Closed stefa2k closed 3 years ago
Thanks for the report! gRPC retries were not configured correctly for gRPC streams, which is what the validator uses on initial contact for the beacon node.
I've added PR #6670 which includes the following fixes and improvements:
--grpc-retries
--grpc-retry-delay
, default of 1s.--verbosity=debug
or --verbosity=trace
So now the new behavior will be: "On initial contact of beacon node, open a stream to wait on the beacon node to report fully synced. If the connection is UNAVAILABLE or RESOURCE_EXHAUSTED, retry up to --grpc-retries
with --grpc-retry-delay
between each attempt. If all attempts have been exhausted, log a fatal condition and stop the process".
If you find that satisfactory for your use case, then please close this issue.

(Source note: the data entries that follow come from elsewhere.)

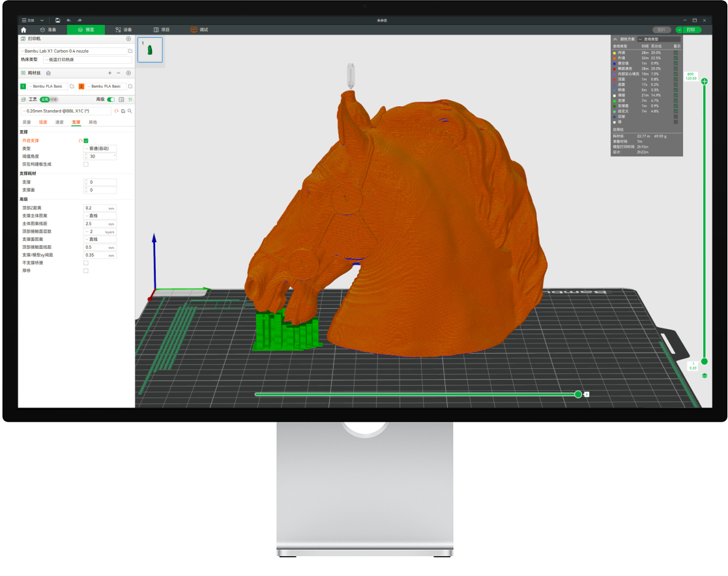Click the undo arrow icon
728x576 pixels.
(x=68, y=20)
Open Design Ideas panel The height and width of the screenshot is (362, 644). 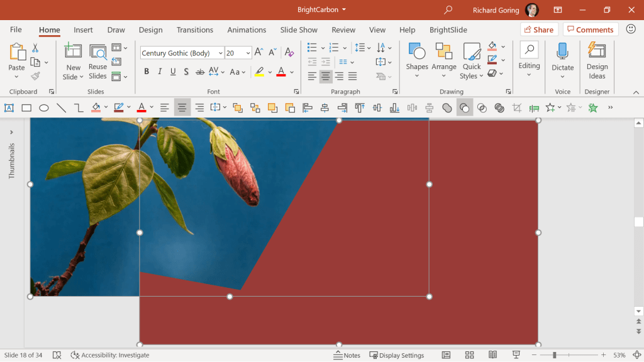click(x=597, y=61)
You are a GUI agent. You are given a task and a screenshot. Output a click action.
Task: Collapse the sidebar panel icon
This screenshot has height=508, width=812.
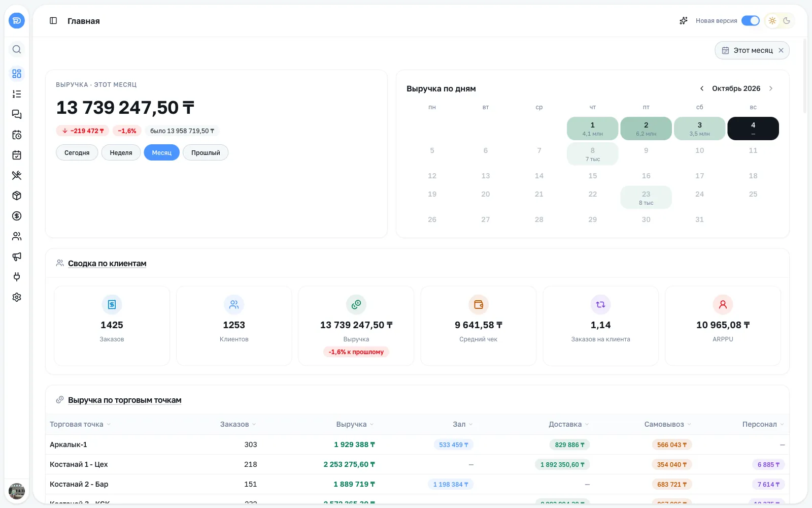(x=53, y=21)
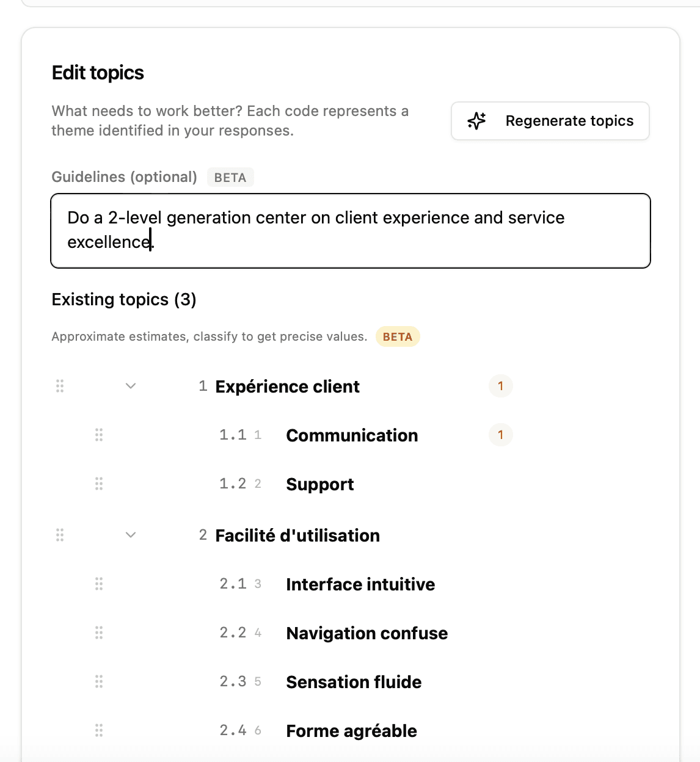Screen dimensions: 700x762
Task: Collapse the Expérience client topic group
Action: [x=131, y=386]
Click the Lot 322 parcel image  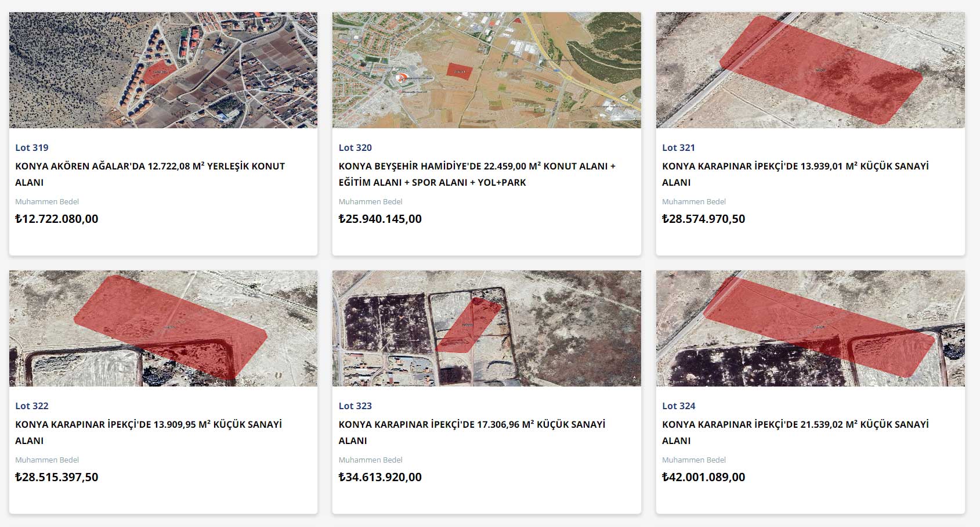(x=163, y=329)
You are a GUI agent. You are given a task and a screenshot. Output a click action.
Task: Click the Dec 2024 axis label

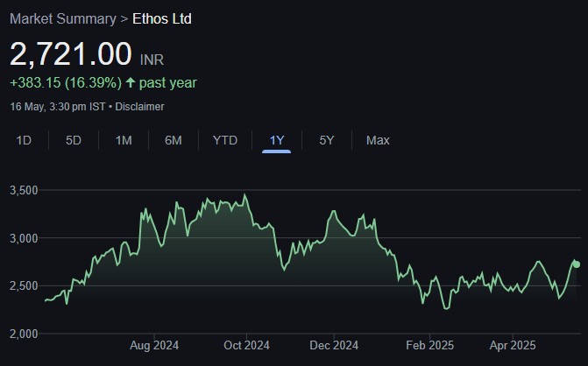click(x=334, y=345)
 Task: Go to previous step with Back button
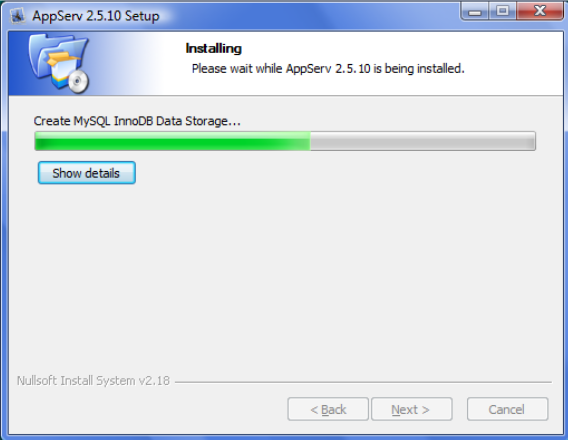point(328,409)
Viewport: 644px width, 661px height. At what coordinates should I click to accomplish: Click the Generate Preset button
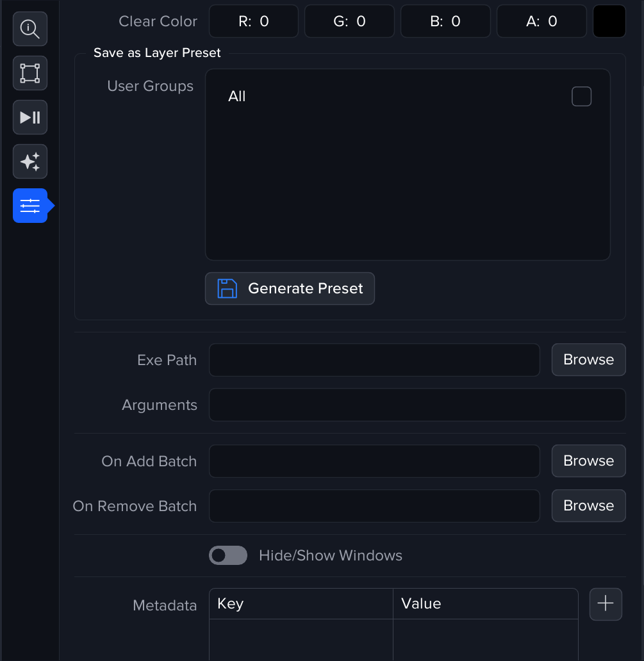(x=290, y=289)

If not, please advise a recommended solution to resolve your use case.
Thanks @prestonvanloon
Just a quick question, is -1
also supported?
I run docker tag HEAD-62ae22
now and it looks like setting --grpc-retries
to 18446744073709551615
in my configs doesn't have any effect, the logs still look the same:
time="2020-07-22 17:21:40" level=info msg="Waiting for beacon chain start log from the ETH 1.0 deposit contract" prefix=validator
validator | time="2020-07-22 17:21:44" level=fatal msg="Could not determine if beacon chain started: could not receive ChainStart from stream: rpc error: code = Unavailable desc = Service Unavailable: HTTP status code 503; transport: received the unexpected content-type "text/html"" prefix=validator
validator | time="2020-07-22T17:21:47Z" level=info msg="New calculated roughtime offset is -38419284 ns" prefix=roughtime
validator | time="2020-07-22 17:21:47" level=warning msg="Enabled validator slashing protection." prefix=flags
validator | time="2020-07-22 17:21:47" level=warning msg="Enabled validator attestation and block slashing protection using an external slasher." prefix=flags
Can you try a different value other than max uint? Can you please attach logs at debug level?
When I tried it with --grpc-retries=10000 and --verbosity=debug, i could see the following logs to indicate that it was retrying.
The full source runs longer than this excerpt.